I am lucky enough to attend a college that lets students have pets on campus. I have friends who have dogs, cats, guinea pigs, and even a baby sugar glider on campus. College pets are great companions. It’s so nice to have something to come “home” to after class. I’m pretty sure that even my goldfish is happy to see me when I get back to my dorm room!
They can also help make the transition away from home much more manageable. It’s like bringing a family member with you!
Pets are a great source of stress relief, as well. Who isn’t relaxed by an afternoon romp with your dog? They are also a good way to make friends and break the ice. I’ve made many friends just by asking them if I could pet their dog.
There are some negatives to having college pets, though. All animals need care, even my goldfish. Dogs need to be fed, exercised, and socialized multiple times a day. At times, my friends have to leave dinner early to walk their dogs. For them, having a companion is worth the sacrifice. But you should seriously think about the commitment you are making by having a pet in college.
Think about your pet, as well. Is he suited to cramped dorm life? When you leave for school breaks, will he handle the travel well? Will he be safe at your college? There is a lot to consider.

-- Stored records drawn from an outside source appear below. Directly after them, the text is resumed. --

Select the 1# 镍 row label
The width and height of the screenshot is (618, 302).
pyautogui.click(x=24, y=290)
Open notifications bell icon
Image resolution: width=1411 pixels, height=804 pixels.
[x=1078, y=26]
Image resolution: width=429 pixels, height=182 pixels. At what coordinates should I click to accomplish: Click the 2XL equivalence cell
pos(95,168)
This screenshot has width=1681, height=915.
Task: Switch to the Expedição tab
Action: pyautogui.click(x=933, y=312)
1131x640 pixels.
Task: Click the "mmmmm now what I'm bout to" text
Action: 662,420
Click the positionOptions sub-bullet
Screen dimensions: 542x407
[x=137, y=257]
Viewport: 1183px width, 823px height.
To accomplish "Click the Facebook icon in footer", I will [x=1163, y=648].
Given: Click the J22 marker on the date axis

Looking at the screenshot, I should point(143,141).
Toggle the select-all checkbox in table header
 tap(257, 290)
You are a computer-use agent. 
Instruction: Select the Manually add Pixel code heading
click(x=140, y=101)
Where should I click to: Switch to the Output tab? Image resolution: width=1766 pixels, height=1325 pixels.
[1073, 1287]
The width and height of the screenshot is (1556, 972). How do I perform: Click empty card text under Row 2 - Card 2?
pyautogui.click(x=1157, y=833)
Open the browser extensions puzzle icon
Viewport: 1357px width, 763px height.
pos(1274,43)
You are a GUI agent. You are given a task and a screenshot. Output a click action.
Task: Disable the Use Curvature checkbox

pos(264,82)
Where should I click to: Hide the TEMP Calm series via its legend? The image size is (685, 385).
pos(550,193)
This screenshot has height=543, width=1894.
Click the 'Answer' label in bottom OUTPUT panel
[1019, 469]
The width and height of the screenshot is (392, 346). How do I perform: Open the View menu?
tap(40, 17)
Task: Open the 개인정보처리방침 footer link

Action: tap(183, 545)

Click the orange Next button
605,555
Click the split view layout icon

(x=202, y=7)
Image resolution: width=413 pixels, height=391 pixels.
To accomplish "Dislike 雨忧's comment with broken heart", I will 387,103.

If, like me, you decide that you’re not ready to commit to having college pets, don’t worry! There are a lot of ways to spend time with animals in college. Most schools have a community service coordinator. Ask him or her about local volunteer opportunities involving animals. My school has a partnership with a service dog organization, and students regularly visit to help out (and play with the endless cycles of puppies). You can also offer your petsitting services. Your pet-owning friend might enjoy an afternoon off, and the animal will benefit by having someone to hang out with.
Having a college pet can be a lot of fun. If you can get the details worked out, it is sure to be a wonderful experience. If you can’t have your own pet, though, just make friends with someone who has one! You’ll get your puppy (or kitty, or goldfish) fix, minus the vet bills and stress.